■ **Exercise instructions**: Extract the items below, from the line containing "circumstances [185, 1049]" through the line containing "distance [204, 195]", inclusive, and copy them unchanged.

— BEGIN Records provided —

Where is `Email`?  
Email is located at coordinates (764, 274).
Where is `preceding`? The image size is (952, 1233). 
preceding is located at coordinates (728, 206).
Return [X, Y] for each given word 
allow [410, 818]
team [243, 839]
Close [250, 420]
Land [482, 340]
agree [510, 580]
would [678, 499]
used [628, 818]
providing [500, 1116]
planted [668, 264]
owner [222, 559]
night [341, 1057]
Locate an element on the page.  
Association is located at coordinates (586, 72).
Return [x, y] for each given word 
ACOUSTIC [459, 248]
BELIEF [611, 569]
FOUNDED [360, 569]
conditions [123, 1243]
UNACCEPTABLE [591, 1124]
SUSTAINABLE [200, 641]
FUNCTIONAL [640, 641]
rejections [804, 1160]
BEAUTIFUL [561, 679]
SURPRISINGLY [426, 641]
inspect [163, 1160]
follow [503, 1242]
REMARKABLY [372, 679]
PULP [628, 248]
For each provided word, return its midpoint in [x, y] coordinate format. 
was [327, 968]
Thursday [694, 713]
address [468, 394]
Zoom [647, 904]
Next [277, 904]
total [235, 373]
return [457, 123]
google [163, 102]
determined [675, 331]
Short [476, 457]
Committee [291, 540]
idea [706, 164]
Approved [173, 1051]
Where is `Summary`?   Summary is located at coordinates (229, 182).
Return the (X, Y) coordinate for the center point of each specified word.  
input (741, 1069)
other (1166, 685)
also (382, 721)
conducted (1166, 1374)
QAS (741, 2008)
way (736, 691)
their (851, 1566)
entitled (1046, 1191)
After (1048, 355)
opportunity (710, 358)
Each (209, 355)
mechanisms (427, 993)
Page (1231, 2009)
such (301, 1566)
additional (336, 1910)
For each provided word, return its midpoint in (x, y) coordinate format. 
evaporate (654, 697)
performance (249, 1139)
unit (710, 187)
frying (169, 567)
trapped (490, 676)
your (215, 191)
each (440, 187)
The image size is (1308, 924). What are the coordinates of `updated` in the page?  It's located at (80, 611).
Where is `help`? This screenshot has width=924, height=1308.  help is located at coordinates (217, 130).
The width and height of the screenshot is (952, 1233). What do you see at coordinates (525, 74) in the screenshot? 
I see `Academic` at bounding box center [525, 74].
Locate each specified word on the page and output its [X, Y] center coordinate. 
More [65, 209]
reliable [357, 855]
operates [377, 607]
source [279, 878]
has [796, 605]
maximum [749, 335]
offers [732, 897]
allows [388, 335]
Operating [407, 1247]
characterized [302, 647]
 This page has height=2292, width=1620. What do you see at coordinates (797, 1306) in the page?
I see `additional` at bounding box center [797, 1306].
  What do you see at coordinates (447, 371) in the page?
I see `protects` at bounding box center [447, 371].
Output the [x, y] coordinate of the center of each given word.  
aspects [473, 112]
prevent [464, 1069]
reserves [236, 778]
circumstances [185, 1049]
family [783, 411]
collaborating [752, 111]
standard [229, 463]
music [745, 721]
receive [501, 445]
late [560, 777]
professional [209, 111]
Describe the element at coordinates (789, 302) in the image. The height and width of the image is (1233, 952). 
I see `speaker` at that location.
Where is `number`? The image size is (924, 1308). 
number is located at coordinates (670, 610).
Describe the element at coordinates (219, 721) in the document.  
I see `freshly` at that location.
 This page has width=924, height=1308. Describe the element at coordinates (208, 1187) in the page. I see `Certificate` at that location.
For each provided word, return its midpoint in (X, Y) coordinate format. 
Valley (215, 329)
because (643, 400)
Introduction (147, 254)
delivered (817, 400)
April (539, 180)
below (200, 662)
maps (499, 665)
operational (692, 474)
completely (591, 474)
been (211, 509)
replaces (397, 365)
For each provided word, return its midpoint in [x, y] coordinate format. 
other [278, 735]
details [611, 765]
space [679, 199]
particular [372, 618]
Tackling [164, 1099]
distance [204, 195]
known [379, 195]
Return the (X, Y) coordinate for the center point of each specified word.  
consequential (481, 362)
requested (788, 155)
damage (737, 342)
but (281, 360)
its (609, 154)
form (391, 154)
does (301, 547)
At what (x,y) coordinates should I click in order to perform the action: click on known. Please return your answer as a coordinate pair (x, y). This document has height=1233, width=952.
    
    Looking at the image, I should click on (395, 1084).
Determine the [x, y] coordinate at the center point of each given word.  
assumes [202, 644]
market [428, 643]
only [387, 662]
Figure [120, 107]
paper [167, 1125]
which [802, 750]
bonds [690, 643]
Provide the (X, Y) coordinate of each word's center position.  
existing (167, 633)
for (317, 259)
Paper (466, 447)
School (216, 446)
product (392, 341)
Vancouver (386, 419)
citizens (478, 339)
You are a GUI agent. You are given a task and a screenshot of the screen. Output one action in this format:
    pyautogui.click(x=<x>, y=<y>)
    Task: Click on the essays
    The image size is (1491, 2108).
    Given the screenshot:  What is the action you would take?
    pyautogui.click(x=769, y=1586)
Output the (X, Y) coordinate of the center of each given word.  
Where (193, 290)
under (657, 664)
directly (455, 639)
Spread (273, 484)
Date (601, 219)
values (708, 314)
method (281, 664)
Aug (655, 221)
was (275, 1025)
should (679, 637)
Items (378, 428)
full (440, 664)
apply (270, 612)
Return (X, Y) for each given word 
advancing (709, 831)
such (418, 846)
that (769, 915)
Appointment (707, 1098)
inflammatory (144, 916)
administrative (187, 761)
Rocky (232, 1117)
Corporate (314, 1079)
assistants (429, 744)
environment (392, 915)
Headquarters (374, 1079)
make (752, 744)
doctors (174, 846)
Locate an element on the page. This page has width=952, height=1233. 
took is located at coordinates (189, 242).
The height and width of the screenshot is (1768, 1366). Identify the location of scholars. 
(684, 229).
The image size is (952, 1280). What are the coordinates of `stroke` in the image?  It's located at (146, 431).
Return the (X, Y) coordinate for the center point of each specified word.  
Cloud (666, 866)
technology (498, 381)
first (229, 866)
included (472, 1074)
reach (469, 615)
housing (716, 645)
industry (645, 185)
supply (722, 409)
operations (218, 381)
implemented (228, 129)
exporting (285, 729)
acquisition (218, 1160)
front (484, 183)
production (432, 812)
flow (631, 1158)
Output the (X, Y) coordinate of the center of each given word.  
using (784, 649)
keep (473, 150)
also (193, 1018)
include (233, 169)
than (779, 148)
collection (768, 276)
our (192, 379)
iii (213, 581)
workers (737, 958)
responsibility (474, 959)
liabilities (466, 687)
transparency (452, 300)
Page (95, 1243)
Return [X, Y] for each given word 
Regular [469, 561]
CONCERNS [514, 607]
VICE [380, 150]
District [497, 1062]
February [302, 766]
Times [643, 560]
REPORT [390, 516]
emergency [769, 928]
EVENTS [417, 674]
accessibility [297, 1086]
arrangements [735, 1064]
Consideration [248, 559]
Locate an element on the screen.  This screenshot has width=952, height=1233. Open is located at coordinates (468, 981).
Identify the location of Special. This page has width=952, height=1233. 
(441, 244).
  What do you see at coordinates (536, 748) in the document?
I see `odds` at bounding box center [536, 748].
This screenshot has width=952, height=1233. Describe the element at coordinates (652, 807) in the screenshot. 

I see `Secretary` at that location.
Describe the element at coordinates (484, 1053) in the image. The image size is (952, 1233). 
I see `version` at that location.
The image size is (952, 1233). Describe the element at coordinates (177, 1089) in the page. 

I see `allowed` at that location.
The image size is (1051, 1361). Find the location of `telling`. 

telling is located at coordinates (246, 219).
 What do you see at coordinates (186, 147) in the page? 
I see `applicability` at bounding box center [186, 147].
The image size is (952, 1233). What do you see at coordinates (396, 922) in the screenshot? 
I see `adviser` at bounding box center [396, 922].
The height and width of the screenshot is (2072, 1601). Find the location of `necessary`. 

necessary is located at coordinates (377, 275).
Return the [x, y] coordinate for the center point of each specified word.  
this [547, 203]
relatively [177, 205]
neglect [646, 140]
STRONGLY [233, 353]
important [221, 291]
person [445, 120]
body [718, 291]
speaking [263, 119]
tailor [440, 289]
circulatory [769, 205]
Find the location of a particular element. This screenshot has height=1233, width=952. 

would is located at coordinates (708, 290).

— END Records provided —

■ **Correct response**:
circumstances [185, 1049]
family [783, 411]
collaborating [752, 111]
standard [229, 463]
music [745, 721]
receive [501, 445]
late [560, 777]
professional [209, 111]
Describe the element at coordinates (789, 302) in the image. The height and width of the image is (1233, 952). 
I see `speaker` at that location.
Where is `number`? The image size is (924, 1308). 
number is located at coordinates (670, 610).
Describe the element at coordinates (219, 721) in the document.  
I see `freshly` at that location.
 This page has width=924, height=1308. Describe the element at coordinates (208, 1187) in the page. I see `Certificate` at that location.
For each provided word, return its midpoint in (X, Y) coordinate format. 
Valley (215, 329)
because (643, 400)
Introduction (147, 254)
delivered (817, 400)
April (539, 180)
below (200, 662)
maps (499, 665)
operational (692, 474)
completely (591, 474)
been (211, 509)
replaces (397, 365)
For each provided word, return its midpoint in [x, y] coordinate format. 
other [278, 735]
details [611, 765]
space [679, 199]
particular [372, 618]
Tackling [164, 1099]
distance [204, 195]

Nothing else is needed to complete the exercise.